Many students spend their summers as campers, doing crafts, spending time outdoors or bonding with their cabinmates. However, a few have returned back to camp to become counselors.
Junior Ashton Pliskin said he spent eight years as a camper at Emma Kaufmann Camp in West Virginia. He spent the past summer working as a Staff-In-Training at the camp, he added.
“For me, camp has always been like my second home, so just going back, seeing familiar faces, I had a sense of familiarity of like I know how this works, and I’ve seen people go through this before, so I know how to do it,” Pliskin explained.
Senior Brooklyn Binsky said she spent two months this summer as a Counselor-In-Training and pottery specialist at Camp Wise, in Chardon, Ohio.
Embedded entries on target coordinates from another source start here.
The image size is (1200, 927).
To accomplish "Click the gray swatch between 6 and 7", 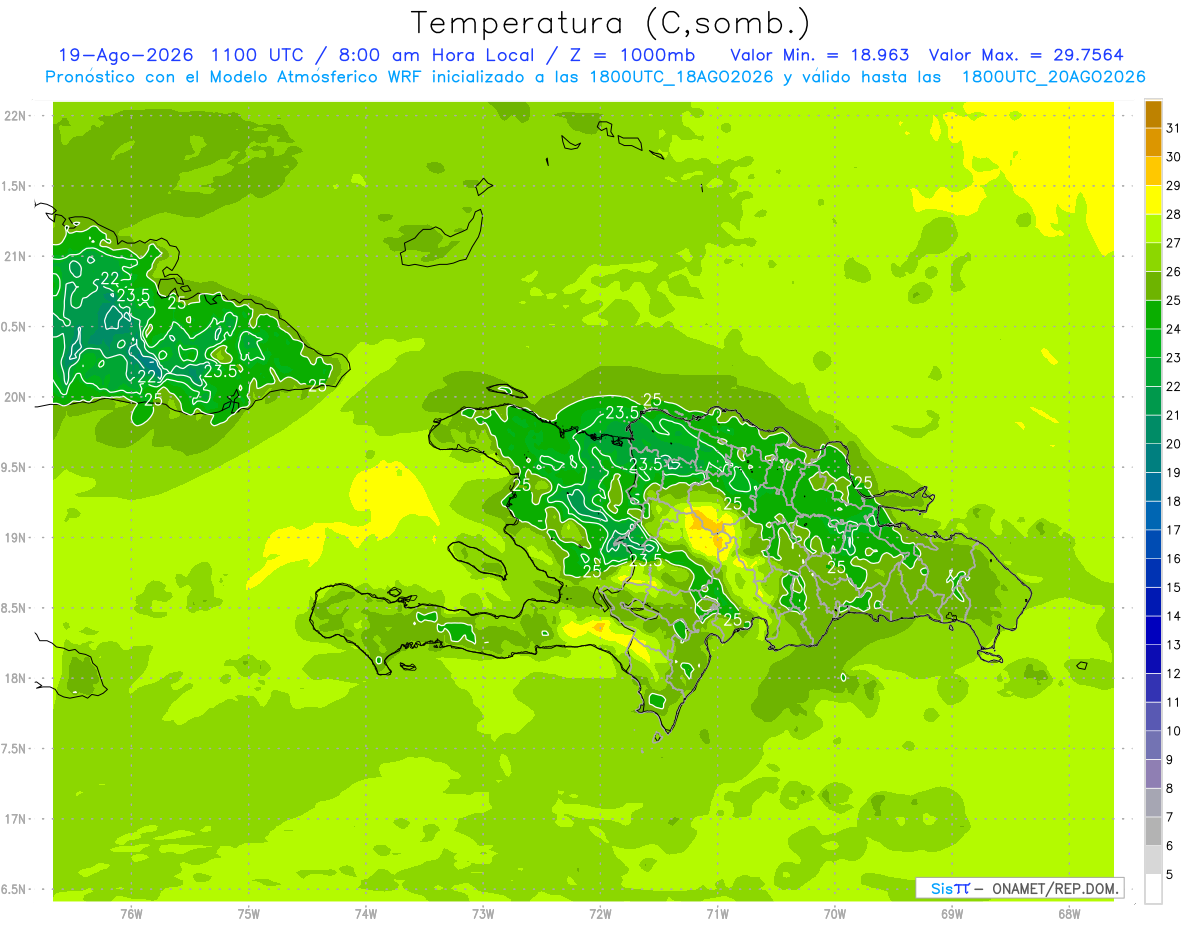I will coord(1153,831).
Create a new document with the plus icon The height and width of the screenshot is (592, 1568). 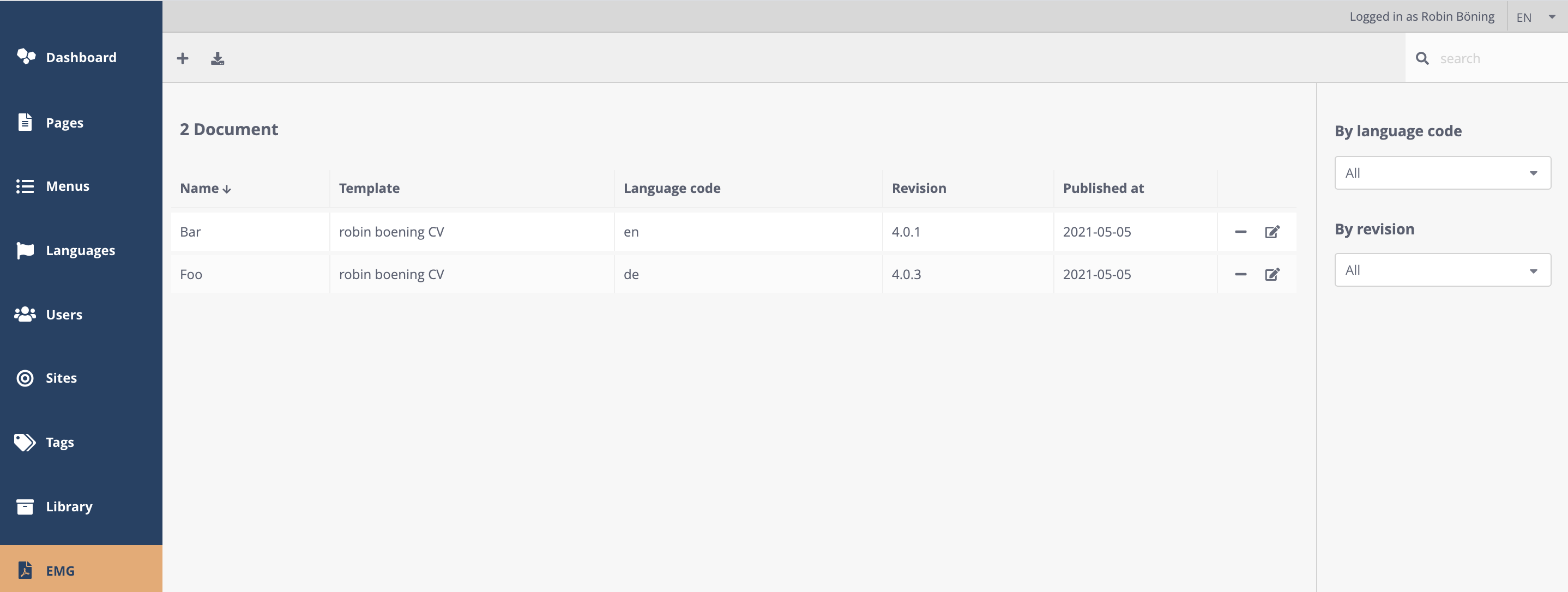182,58
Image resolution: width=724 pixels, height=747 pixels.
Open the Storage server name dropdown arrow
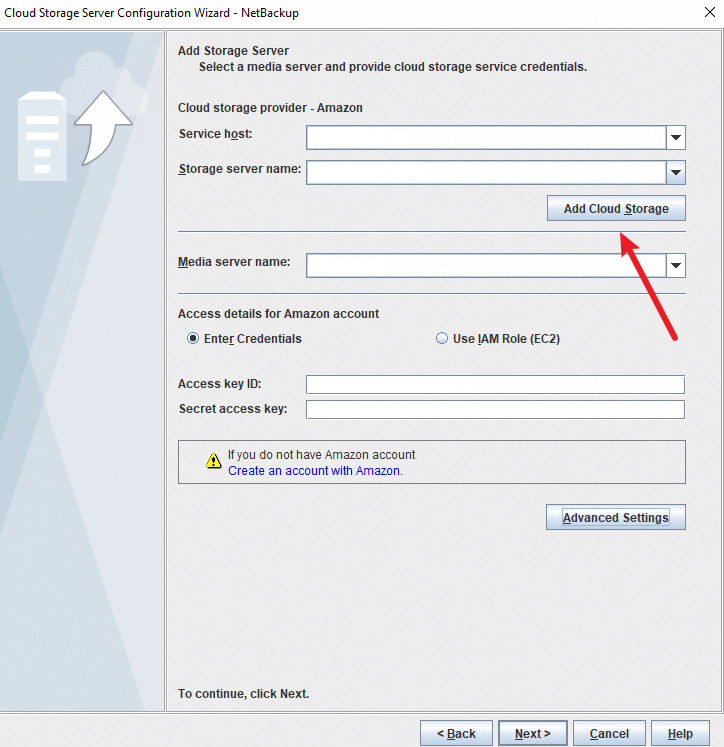pos(676,173)
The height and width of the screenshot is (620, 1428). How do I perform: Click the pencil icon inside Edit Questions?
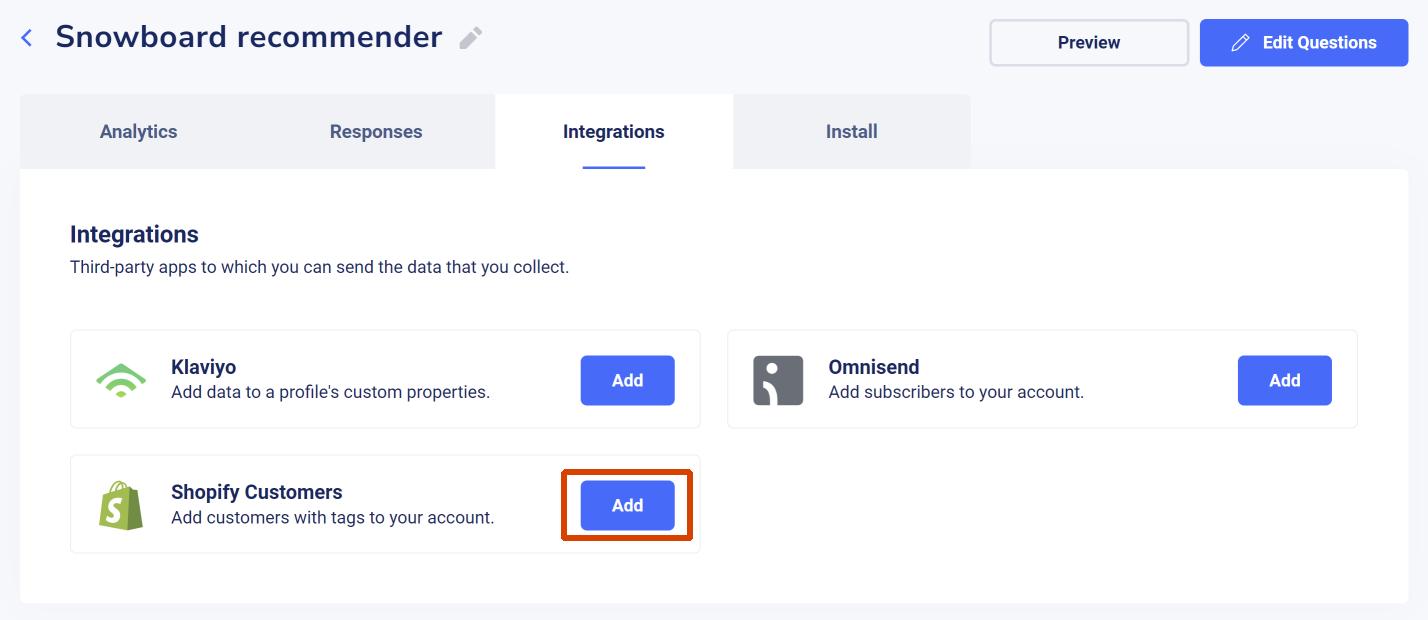click(1240, 42)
Being a CIT came with more freedom, she added.
“We didn’t have a counselor with us at all times, so it was a lot more independence and responsibility,” Binsky said.
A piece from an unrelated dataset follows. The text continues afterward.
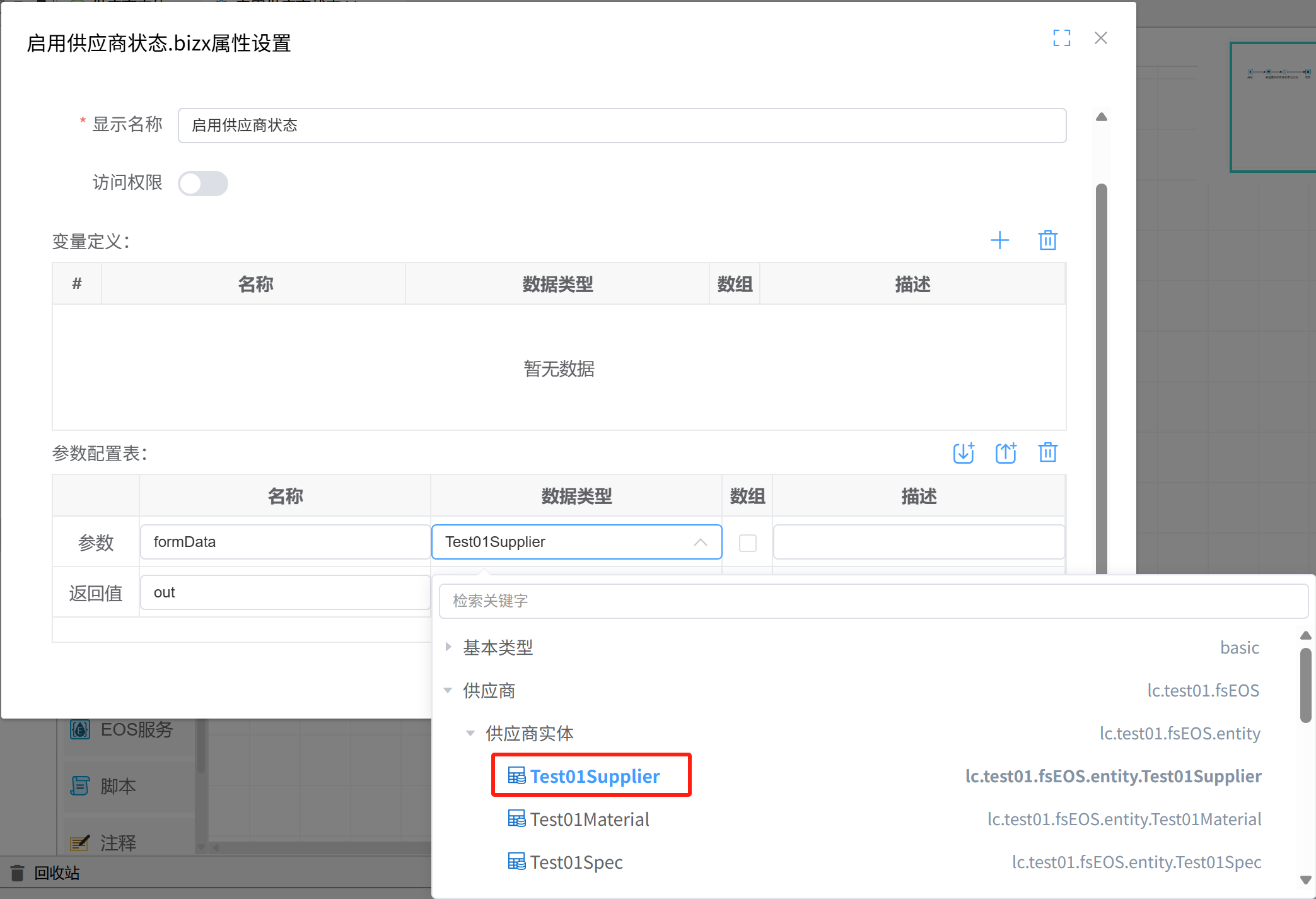Screen dimensions: 1316x899
Task: Delete variable rows using the 变量定义 trash icon
Action: pos(1047,240)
Senior Maddie Merzel was a CIT at Camp Livingston in Indiana, where she had been a camper. Merzel said being a CIT was the next step in her journey at camp. Many of her friends from camp were also CITs, and she got to experience the change with them.
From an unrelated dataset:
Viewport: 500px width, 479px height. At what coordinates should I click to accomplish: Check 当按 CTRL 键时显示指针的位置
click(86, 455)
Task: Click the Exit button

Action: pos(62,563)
“I got to learn alongside the people that I’ve been going to camp with because they were also counselors,” Merzel said.
She had many interesting experiences at camp, such as building a fire circle and benches from scratch, Merzel said.
“It was interesting to see how the kids’ personalities developed in such a short amount of time,” she added.
Pliskin said one of the benefits of becoming a SIT was the staff’s trust in his choices
and reasoning, which he hadn’t experienced as a camper.
As a SIT, he was able to use his phone at camp, which helped him be less homesick, Pliskin explained. Merzel said she was also able to use her phone, as well as her laptop at camp, though it increased her stress about school.
Pliskin also had more opportunities to make new friends as a SIT, he said.
“I met new people who’d gone at different sessions of camp in previous years, and I’ve became really good friends with them,” Pliskin said.

One thing Pliskin said he realized was that he could look at all the different age groups as a unified group.
“When I was a camper, all the other age groups seemed so foreign, but once I became an SIT, I really got a good look at all age groups and it reignited my love of camp and the community it created.” Pliskin said.
Binsky explained one of the benefits of being a CIT was earning service hours. As a CIT, she had the responsibility of serving lunch and dinner, she said. Another benefit was increased independence, she added.
“We had a lot more time to do as we please,” Binsky said. “We could just go around with our friends.”
Merzel found she was able to form deeper relationships with other staff members.
“Now as a counselor, the other staff respect you and they’ll talk to you and be more friendly to you,” Merzel said.
Pliskin said the experience was really fun, and he is planning on being a normal staff member next year.
“I was always excited,” Pliskin said. “Even if I had to wake up early or deal with a crying kid, I was always excited just to be getting the experience.”